Dreier agreed and arranged a meeting at Solow for Oct. 15, 2008, without the knowledge of the real estate firm. At that meeting, the criminal complaint alleges, Kovachev pretended to be Solow’s comptroller and answered questions about the company’s finances.
Later that month, Kovachev, this time as himself, contacted the founder of another hedge fund for whom he had worked as a broker. Kovachev allegedly told the founder about the Solow notes and put him in touch with Dreier, who then sold the fund a $25 million note for the bargain price of $13 million.
Finally, when an employee of a third hedge fund wanted to speak with Solow’s chief executive officer in connection with the purchase of $100 million in notes, Kovachev got on the phone and impersonated the executive.
Federal officials said Solow was uninvolved in any of the transactions.
Dreier had access to the offices of Solow Realty because he had done extensive legal work for the company.
“The company never authorized Mr. Dreier to negotiate any financing or issue any promissory notes on its behalf,” a spokesman for Solow Realty said in a statement Tuesday.
The spokesman added that “as soon as the company learned that fraudulent and forged instruments purporting to be obligations of Solow Realty were circulating, the company reported the facts to the U.S. Attorney’s Office and we have been cooperating fully with the investigation.”

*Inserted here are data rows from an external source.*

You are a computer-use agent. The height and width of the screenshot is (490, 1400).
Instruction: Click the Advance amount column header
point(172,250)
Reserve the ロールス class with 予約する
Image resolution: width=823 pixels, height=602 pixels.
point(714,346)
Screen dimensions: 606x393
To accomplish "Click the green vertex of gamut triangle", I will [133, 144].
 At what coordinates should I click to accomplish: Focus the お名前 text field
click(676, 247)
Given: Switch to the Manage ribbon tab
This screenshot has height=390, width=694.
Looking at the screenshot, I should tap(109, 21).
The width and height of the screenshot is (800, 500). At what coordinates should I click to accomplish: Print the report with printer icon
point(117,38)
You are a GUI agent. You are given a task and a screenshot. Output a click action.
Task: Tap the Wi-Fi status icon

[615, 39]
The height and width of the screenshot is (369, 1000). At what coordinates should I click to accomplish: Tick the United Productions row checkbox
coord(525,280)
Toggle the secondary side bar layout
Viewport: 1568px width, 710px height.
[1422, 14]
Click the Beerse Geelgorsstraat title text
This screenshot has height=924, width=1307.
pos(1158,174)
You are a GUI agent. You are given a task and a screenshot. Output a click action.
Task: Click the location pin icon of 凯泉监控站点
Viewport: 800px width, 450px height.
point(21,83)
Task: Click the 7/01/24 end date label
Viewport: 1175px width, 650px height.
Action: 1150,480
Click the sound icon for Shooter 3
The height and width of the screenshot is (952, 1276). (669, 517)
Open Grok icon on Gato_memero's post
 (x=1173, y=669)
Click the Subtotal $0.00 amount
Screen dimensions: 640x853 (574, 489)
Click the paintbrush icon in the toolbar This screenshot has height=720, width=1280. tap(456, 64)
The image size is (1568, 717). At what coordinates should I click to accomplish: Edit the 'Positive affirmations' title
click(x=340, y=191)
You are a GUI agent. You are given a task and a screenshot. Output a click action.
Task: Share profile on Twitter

In the criminal complaint against Kovachev signed on Dec. 18 by Southern District Magistrate Judge Theodore Katz, Criminal Investigator Jordan Goodman of the Southern District U.S Attorney’s Office said he interviewed Solow’s chief executive, who assured him, “The developer did not issue any of the notes described above and has no note program.”
It was that same executive who told Goodman that the signatures appearing on the notes were forgeries. Financial statements provided by Dreier to the hedge fund, Goodman said in the complaint, “were entirely fabricated.”
Kovachev, the investigator said, had an electronic pass that gave him access to Dreier LLP and also had access to computers and offices at the law firm.
At Tuesday’s hearing before Magistrate Judge Mass, Southern District Assistant U.S. Attorney Jonathan Streeter convinced the court that Kovachev was a risk of flight and should be held until he can post a $300,000 personal recognizance bond guaranteed by three financially responsible parties and put up $100,000 in cash or property.
Magistrate Judge Maas said it was “a close call” but he was persuaded by two factors. The first was that Kovachev had traveled extensively to countries from where it would be more difficult to extradite him should he choose to flee. The second was Streeter’s statement that ” … we know from our investigation that Mr. Dreier paid people up to $100,00 to engage in impersonation in a single phone call.”
But Andrew Rendeiro of Flamhaft Levy Hirsch & Rendeiro in Brooklyn, who represents Kovachev, said he was confident his client could meet the bail conditions within a few days.
Rendeiro said, “Eventually, when the money trail is chased you will see hundreds of millions [went to] Mr. Dreier, 99.9 percent of it” and only a small percentage to his client.
Rendeiro said his client, the father of five, had already been linked to Dreier and, had he been prone to flee, would have done so in the immediate aftermath of Dreier’s arrest.
Kovachev lost his broker’s license in 2006 when he was implicated in a $28 million Ponzi scheme in which he and 11 others defrauded some 600 investors through the sale of unregistered securities structured as hotel timeshare rental interests. He was not criminally charged in the matter and denied any wrongdoing in a settlement with the Securities and Exchange Commission in which he paid $358,148 in disgorgement and penalties.
The New York Times reported in July 2004 that Dreier said Kovachev, then head of a dissolved Florida company called Evergence Capital Partners, was a client of his law firm. In a dispute between Solow Realty and developer Peter Kalikow, Solow and Dreier hired Evergence to place newspaper ads listing ex-creditors of Kalikow, the Times reported.